### [Task instructions]
Take the line with "Click the /backend/.env" and every line after it in the data. Transcribe them exactly, through the last.

***** Material for the task *****

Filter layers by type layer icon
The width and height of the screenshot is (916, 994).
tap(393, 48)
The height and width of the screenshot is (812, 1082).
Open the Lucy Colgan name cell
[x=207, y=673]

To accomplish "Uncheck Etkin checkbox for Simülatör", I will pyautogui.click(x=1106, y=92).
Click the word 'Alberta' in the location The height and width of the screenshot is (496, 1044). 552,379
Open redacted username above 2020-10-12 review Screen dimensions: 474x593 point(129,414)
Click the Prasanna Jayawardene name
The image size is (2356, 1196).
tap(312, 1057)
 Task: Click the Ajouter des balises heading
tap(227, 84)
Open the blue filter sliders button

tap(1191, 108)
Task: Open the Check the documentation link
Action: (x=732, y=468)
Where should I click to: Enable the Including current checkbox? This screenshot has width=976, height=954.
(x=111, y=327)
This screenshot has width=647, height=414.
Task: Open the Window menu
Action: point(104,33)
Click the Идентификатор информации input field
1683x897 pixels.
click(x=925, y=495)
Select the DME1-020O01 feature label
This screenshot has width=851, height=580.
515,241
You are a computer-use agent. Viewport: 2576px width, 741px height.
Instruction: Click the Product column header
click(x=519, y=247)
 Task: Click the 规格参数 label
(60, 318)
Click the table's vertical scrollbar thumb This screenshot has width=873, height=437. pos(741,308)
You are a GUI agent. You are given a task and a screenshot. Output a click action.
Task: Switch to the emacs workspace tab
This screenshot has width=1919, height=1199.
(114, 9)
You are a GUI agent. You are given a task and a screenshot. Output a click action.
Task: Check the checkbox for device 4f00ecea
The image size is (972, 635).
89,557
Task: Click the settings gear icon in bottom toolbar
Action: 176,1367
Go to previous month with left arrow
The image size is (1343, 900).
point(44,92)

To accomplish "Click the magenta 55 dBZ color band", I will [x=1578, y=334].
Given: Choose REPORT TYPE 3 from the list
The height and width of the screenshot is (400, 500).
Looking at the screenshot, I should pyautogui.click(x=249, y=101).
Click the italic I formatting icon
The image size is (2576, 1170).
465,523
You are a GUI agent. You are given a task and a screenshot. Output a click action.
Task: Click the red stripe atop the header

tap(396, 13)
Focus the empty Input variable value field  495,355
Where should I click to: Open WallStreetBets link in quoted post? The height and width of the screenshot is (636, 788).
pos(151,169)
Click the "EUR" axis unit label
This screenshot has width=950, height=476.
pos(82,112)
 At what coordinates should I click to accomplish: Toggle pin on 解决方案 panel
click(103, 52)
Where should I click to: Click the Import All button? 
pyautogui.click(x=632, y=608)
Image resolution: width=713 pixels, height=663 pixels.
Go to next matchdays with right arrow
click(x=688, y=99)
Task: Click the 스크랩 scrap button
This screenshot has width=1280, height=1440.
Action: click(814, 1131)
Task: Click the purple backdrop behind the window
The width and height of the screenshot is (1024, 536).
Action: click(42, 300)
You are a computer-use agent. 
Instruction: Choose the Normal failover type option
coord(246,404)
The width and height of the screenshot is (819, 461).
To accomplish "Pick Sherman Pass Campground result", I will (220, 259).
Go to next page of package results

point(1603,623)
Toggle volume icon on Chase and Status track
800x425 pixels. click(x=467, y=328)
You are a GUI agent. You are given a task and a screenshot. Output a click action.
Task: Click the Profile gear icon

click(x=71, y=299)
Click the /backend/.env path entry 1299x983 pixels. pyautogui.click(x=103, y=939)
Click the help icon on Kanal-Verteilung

*****

### [Output below]
Click the /backend/.env path entry 1299x983 pixels. pyautogui.click(x=103, y=939)
Click the help icon on Kanal-Verteilung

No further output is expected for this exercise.